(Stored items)
* * * * * * *
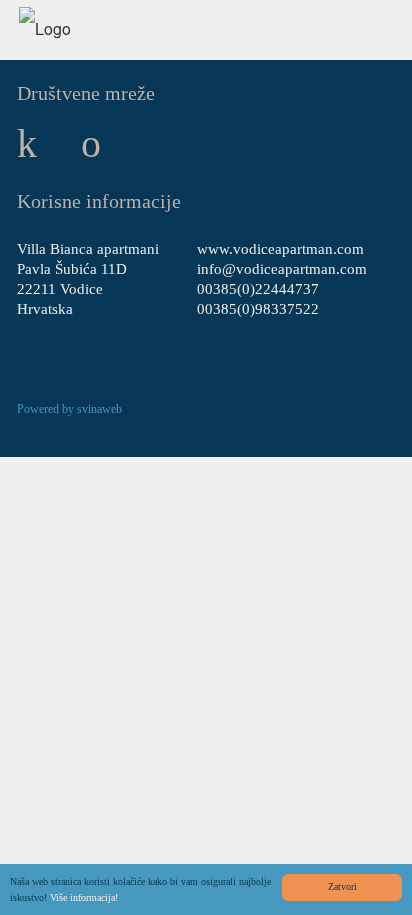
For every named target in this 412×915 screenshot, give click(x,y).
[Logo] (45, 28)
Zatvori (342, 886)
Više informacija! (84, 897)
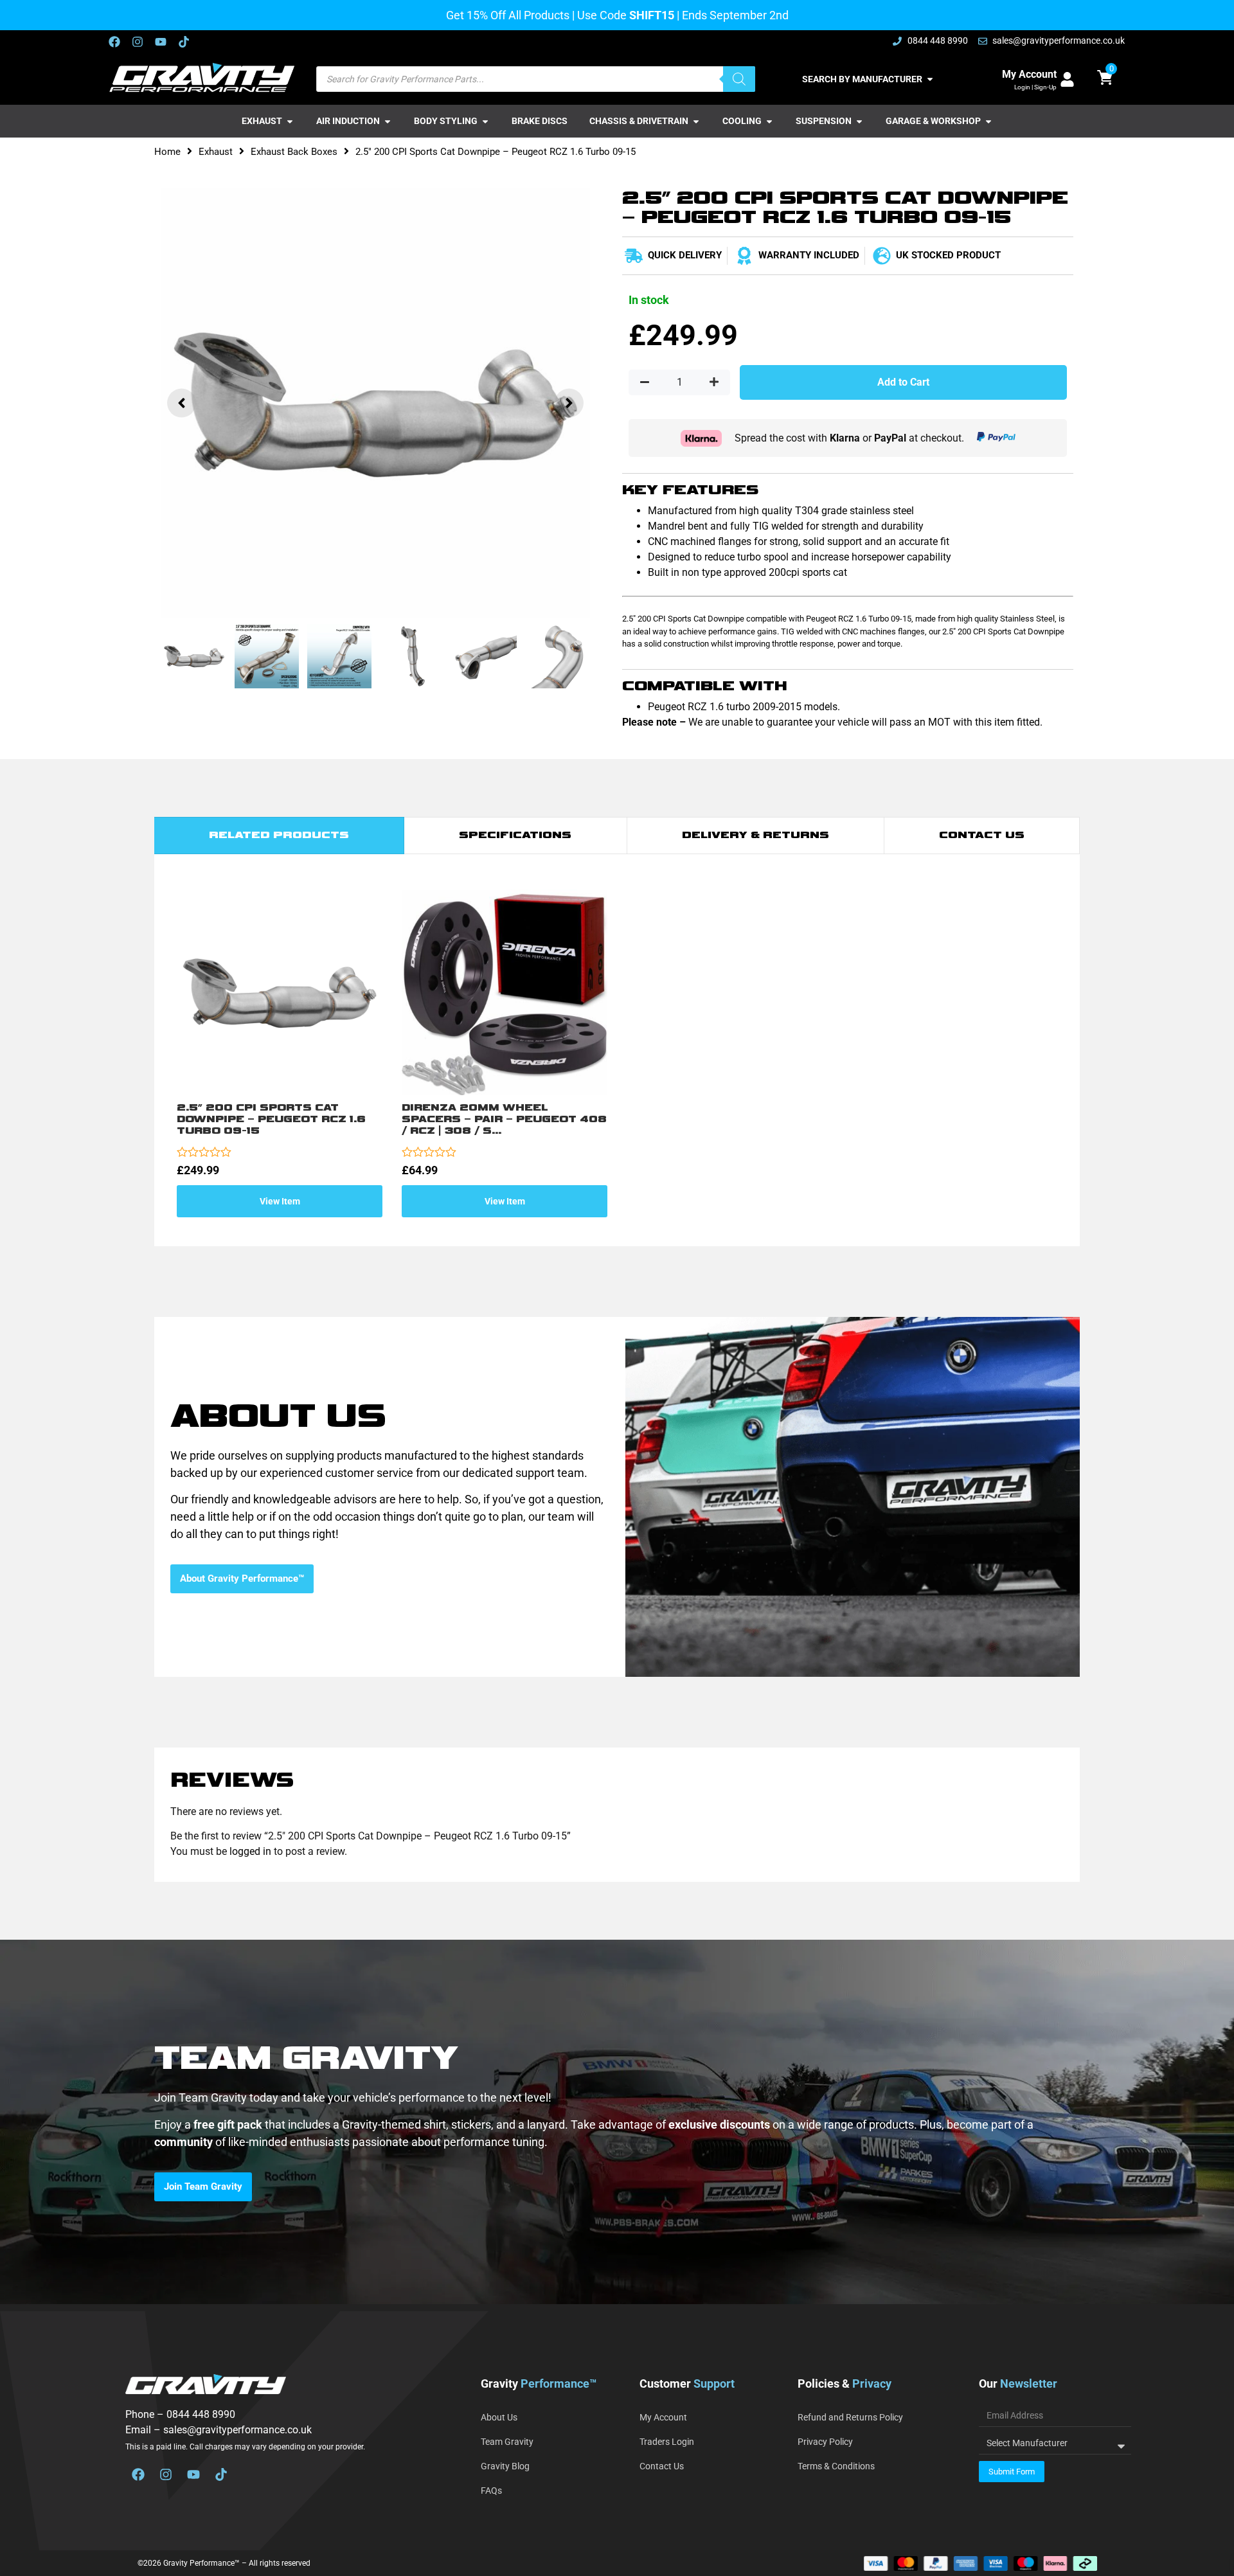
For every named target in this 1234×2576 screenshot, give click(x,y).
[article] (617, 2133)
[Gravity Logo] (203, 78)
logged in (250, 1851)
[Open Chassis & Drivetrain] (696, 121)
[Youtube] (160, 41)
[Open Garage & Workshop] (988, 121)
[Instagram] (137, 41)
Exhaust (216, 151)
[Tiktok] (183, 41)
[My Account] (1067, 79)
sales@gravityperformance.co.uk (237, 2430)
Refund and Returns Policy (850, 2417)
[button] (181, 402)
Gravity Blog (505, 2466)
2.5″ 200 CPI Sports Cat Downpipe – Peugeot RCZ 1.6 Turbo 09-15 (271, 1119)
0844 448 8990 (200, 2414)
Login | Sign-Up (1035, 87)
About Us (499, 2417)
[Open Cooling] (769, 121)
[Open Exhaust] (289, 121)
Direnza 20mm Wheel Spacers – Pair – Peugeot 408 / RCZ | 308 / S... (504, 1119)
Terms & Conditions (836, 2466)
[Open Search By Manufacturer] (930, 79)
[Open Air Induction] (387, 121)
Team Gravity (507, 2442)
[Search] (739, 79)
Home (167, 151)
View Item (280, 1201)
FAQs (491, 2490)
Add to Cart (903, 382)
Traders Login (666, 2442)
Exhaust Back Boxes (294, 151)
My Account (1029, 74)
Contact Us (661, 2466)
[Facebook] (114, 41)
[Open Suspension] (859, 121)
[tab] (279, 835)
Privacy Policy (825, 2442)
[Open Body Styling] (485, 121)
* * * * * * *
> [WORK TASK]: Each line from the one containing "[Facebook] (114, 41)" through the last line of the entries above is to be returned exactly, and no others.

> [WRITTEN RESPONSE]:
[Facebook] (114, 41)
[Open Suspension] (859, 121)
[tab] (279, 835)
Privacy Policy (825, 2442)
[Open Body Styling] (485, 121)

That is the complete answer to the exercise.